WA Faculty Forward

Stay Up to Date

St. Martin’s University

thumnail1

Click here to watch the short video the St. Martin’s University faculty union made about the history of our union efforts.


Saint Martin’s Faculty & Student Walkout! On November 29th, faculty and students walked out of our classrooms to stand together for quality education for our students and a stronger voice for faculty. Read the walkout letter here and watch our WALKOUT VIDEO HERE!

 


SMU at NLRB

St. Martin’s Faculty Petition: Committed to Building Our Union!

Click here to fill out a membership card!

Click here to sign the public “Dear Colleague” letter!

Facts & Figures and Frequently Asked Questions

Letter to President Heynderickx regarding NLRB jurisdiction and alternative process

Letter to President Heynderickx from SMU faculty organizing committee

Letter to President Heynderickx to Recognize Contingent Faculty Union

Read past WA Faculty Forward Emails to SMU Faculty here

Catholic Scholars for Worker Justice Letter of Support for SMU Faculty

Check out the faculty Facebook here!

Students have created their own Facebook page in support of SMU faculty. Visit it here!

NEWS


Thank you to everyone who turned out for our day-long walkout! We are the top story in Thursday’s Olympian. Read the article here!

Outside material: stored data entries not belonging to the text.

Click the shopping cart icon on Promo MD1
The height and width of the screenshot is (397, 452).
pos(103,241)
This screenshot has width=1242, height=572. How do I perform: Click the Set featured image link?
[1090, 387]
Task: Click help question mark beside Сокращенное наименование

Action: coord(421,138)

Our day-long walkout was a resounding success. A majority of classes were canceled and classrooms around the campus were empty. Faculty and students participated in rallies, marches, panels, and off campus actions. We called on president Heynderickx to follow the labor laws of our country, follow the teachings of his church, uphold the Benedictine values his school preaches, and come bargain with our union in good faith.

The most moving part of the day’s action was the lunch panel of women faculty who each gave emotional personal testimony of the ways they’ve been disrespected, ignored, and unprofessionally treated on campus. The crowded lecture hall went between tears and standing ovations for their courage to speak out. Several faculty and students shared afterward that it was the most powerful moment that they have ever experienced in their years at Saint Martin’s.

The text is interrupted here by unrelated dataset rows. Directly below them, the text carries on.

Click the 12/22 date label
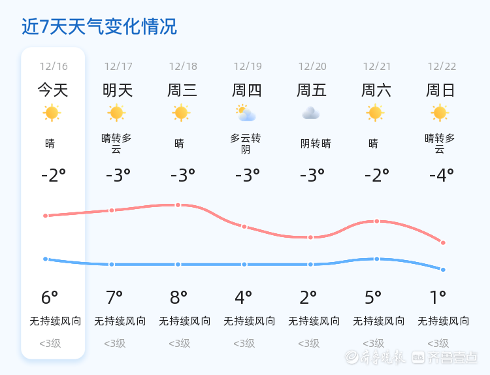(x=442, y=66)
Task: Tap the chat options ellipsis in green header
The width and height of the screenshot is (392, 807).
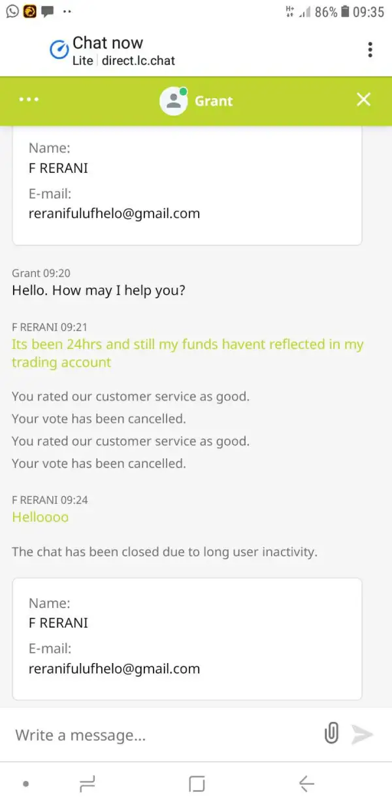Action: 29,99
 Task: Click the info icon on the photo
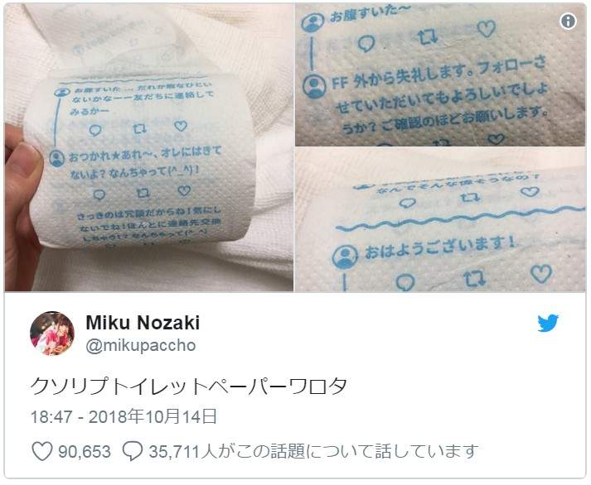pyautogui.click(x=568, y=21)
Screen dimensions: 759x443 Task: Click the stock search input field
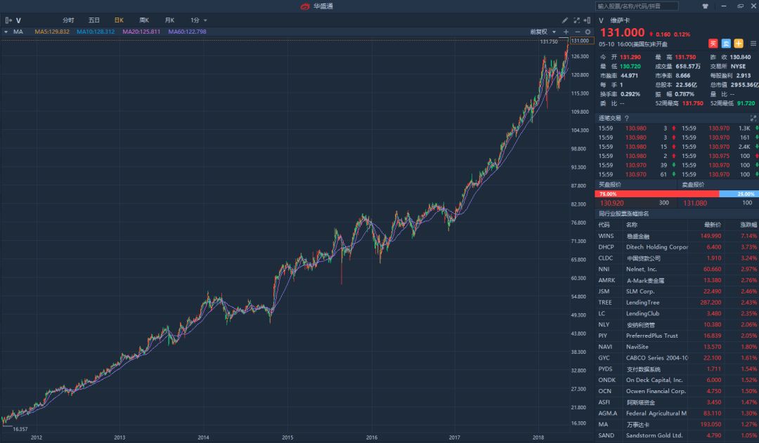[x=637, y=6]
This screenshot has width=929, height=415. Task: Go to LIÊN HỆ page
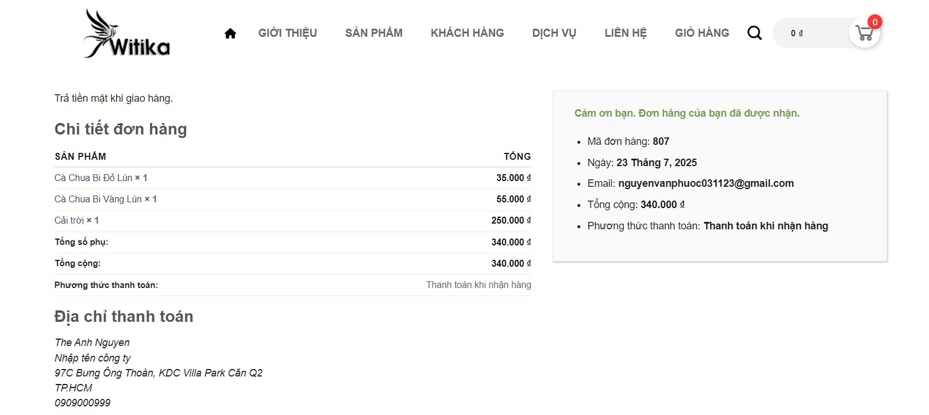point(625,33)
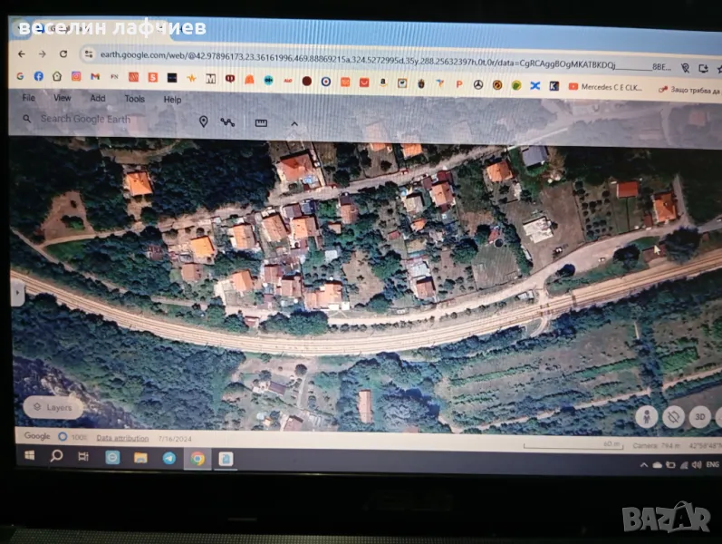Click the compass rotate view button
Viewport: 722px width, 544px height.
(x=672, y=417)

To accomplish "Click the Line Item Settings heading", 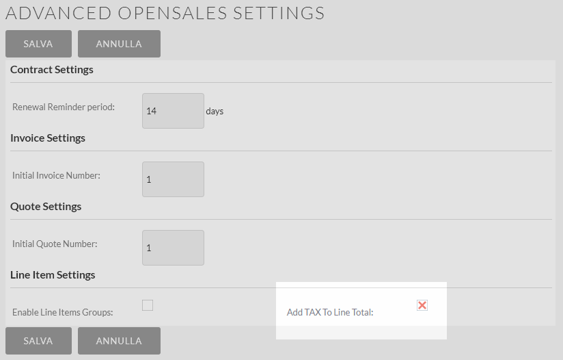I will 53,275.
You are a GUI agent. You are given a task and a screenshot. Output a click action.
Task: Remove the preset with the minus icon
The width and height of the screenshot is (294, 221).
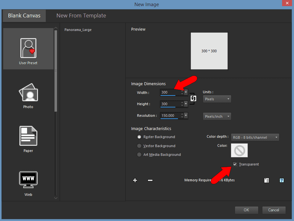pos(150,180)
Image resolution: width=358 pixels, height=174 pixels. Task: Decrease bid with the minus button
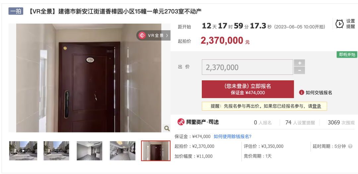click(x=299, y=70)
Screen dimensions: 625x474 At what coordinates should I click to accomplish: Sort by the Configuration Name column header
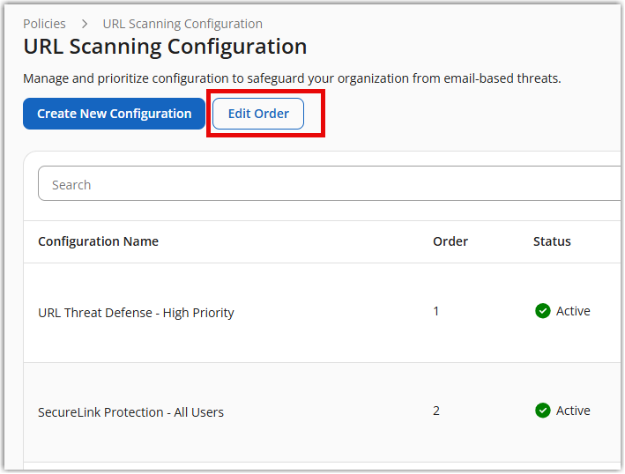pyautogui.click(x=98, y=241)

In the afternoon, after an off-campus march, delegations of faculty and students traveling in vans visited the workplaces of over a dozen members of the Board of Trustees and delivered letters calling on them to adhere to the law, recognize our union, and come to the bargaining table. We followed up the visits with phone calls to their businesses asking them to use their influence to bring President Heynderickx to the bargaining table with faculty.

Karen Hart, the president of SEIU Local 925 and Heather Conroy, the Executive Vice President for SEIU, both came to speak at our morning rally and gave us encouragement from the National Day of Labor Action events for adjuncts in higher education happening all over the country. Members of 1199NW and the United Faculty of Evergreen State College, who know the benefits that a union can bring to both employees and the institution they serve, also turned out in solidarity.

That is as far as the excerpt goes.